The Knee, ISSN: 0968-0160, Vol: 27, Issue: 6, Page: 1708-1714
A randomized controlled trial comparing the efficacies of ketorolac and parecoxib for early pain management after total knee arthroplastyLaoruengthana, Artit; Rattanaprichavej, Piti; Reosanguanwong, Kongpob; Chinwatanawongwan, Bhuwad; Chompoonutprapa, Pariphat; Pongpirul, Krit
Nonsteroidal anti-inflammatory drugs (NSAIDs) are widely used to reduce pain after orthopedic surgery. Currently, selective COX-2 inhibitors can provide effective pain reduction with less platelet inhibition compared with conventional NSAIDs. We aimed to compare the analgesic effect and perioperative blood loss (PBL) after total knee arthroplasty (TKA) between ketorolac and parecoxib administration.
We conducted a prospective randomized controlled study of 100 unilateral TKAs. The ketorolac group of 50 patients received an intraoperative periarticular injection (PAI) with 100 mg of bupivacaine and 30 mg of ketorolac. Afterwards, 30 mg of ketorolac was intravenously injected every 12 h until 48 h. In the parecoxib group of 50 patients, 20 mg of parecoxib was added to PAI, and the first intravenous dose was 20 mg followed by 40 mg every 12 h. The primary outcomes were visual analog scales (VASs) of postoperative pain, amount of morphine consumption, PBL, and blood transfusion rate.

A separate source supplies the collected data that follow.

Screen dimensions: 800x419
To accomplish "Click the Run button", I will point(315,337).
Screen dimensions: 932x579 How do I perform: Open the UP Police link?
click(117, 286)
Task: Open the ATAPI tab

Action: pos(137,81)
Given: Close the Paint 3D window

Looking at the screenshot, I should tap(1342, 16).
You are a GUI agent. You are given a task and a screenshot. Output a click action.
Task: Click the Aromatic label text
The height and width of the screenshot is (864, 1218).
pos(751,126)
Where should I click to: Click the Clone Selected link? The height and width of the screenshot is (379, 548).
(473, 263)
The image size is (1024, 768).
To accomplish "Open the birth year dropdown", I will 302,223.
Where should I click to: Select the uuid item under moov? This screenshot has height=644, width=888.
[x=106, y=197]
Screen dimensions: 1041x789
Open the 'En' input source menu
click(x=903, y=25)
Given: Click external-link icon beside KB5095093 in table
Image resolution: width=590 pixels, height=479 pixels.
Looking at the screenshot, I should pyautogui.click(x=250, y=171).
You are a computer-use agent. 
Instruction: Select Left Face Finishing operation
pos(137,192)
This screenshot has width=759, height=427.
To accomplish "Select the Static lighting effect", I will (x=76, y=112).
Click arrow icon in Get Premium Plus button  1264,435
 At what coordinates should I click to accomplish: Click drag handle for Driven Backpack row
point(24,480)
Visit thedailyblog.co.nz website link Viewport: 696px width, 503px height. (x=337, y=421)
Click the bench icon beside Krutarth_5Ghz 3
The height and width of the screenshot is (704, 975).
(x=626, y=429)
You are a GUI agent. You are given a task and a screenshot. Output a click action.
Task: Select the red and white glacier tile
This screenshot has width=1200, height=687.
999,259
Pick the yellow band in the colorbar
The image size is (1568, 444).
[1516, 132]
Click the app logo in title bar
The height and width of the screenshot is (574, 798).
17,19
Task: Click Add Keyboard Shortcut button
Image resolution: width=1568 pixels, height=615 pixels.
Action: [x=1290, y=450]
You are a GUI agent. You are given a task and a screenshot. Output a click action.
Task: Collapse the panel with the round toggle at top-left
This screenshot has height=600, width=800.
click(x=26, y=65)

The ketorolac group had a significantly lower VAS pain score than the parecoxib group at 6 h after TKA (2.38 ± 2.52 vs. 4.12 ± 2.86, P < 0.01). Thereafter, the VAS of both groups and total morphine consumption at 24 and 48 h were comparable. The PBLs of the ketorolac and parecoxib groups were 529.72 ± 263.02 and 402.40 ± 191.47 ml, respectively ( P = 0.01). However, the blood transfusion rates between groups were not different.
Parecoxib provides comparable analgesic effects to ketorolac. Additionally, perioperative use of parecoxib is safe and is associated with significantly less blood loss after TKA.